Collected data
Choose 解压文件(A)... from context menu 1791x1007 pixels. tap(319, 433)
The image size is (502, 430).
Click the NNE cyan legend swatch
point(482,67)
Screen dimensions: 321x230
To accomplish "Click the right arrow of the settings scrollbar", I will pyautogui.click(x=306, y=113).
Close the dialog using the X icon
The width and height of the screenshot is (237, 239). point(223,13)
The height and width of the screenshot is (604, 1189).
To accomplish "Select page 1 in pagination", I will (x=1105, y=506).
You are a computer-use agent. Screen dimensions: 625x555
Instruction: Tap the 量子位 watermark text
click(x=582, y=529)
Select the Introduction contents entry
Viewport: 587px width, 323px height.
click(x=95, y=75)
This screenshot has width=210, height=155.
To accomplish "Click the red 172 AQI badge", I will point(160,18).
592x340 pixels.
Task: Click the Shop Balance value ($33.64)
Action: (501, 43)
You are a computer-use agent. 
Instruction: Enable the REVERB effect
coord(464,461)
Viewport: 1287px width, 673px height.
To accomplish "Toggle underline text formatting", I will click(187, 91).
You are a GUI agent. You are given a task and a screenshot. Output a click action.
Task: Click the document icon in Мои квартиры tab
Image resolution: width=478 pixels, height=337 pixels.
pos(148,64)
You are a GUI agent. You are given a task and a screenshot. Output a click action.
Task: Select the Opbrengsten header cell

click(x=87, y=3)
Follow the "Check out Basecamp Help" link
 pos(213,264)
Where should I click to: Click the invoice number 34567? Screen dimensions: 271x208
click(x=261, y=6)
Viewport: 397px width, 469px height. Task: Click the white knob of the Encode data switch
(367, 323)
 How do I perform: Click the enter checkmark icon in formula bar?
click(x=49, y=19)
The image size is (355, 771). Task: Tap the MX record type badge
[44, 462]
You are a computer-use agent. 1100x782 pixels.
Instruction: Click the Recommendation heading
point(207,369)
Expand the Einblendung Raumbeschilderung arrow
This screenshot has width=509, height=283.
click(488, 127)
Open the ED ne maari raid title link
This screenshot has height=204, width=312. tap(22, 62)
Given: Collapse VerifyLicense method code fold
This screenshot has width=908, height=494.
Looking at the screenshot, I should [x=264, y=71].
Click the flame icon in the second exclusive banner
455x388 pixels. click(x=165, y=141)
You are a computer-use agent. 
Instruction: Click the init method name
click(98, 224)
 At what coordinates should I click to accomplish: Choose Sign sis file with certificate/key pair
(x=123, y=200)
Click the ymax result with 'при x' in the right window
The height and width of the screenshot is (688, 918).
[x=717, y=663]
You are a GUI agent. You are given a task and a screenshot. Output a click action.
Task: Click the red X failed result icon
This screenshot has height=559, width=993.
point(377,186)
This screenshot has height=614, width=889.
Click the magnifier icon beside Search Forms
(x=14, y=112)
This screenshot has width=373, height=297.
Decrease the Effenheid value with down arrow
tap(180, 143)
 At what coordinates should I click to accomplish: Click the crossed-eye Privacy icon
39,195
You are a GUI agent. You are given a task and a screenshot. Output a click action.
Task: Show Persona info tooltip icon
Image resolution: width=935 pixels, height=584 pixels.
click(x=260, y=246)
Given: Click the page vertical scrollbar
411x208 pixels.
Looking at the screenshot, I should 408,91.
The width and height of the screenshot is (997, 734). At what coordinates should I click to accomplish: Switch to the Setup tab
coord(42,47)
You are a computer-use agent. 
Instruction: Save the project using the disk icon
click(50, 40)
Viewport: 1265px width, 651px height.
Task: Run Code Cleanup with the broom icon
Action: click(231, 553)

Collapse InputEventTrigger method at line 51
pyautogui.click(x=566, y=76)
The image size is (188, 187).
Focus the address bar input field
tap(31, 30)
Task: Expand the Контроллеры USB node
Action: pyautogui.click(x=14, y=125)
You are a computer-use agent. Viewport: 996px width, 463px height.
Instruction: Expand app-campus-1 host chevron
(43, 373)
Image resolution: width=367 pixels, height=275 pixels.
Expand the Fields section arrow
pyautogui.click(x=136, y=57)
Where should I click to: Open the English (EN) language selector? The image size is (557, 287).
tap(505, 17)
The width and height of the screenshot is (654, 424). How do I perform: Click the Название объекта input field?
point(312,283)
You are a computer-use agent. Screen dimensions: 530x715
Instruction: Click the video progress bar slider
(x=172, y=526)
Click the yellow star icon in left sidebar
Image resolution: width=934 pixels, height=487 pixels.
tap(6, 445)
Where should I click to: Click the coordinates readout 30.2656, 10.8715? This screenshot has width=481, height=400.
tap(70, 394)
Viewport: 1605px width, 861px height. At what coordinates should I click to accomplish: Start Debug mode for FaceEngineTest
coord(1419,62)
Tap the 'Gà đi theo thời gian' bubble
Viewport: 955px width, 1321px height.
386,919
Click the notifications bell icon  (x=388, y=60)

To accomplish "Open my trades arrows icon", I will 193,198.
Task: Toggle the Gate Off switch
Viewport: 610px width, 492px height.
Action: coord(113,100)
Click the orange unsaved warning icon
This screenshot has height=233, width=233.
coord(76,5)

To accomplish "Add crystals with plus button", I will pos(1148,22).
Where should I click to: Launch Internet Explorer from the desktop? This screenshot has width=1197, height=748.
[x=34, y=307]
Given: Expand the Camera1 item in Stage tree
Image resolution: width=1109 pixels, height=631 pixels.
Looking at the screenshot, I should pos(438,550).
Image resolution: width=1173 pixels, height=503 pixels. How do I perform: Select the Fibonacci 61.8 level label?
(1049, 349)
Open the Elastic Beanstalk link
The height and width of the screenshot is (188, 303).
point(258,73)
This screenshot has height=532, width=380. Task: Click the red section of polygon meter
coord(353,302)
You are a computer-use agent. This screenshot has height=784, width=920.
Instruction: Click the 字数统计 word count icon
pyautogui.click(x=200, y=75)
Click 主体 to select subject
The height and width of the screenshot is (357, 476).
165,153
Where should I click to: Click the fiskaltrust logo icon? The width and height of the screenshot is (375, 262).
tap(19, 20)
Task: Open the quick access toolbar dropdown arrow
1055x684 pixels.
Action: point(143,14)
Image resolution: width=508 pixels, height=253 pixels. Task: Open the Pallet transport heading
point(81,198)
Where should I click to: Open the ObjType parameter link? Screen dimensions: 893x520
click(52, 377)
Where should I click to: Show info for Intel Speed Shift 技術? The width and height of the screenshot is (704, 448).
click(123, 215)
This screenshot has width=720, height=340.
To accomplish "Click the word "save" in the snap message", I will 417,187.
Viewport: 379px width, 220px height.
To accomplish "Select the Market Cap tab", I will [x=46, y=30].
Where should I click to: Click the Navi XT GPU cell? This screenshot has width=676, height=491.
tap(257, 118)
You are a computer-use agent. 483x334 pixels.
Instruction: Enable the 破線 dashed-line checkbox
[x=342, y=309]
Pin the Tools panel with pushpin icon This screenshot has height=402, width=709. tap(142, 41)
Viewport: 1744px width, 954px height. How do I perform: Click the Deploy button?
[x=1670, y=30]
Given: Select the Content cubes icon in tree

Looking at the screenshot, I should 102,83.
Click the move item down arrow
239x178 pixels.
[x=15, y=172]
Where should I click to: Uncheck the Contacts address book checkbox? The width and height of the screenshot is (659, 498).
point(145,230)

Short problem: Please copy out word for word the lines of the material from the line with "Where should I click to: Click the fiskaltrust" up to and including the line with "Action: point(143,14)".

Result of the task:
Where should I click to: Click the fiskaltrust logo icon? The width and height of the screenshot is (375, 262).
tap(19, 20)
Task: Open the quick access toolbar dropdown arrow
1055x684 pixels.
Action: point(143,14)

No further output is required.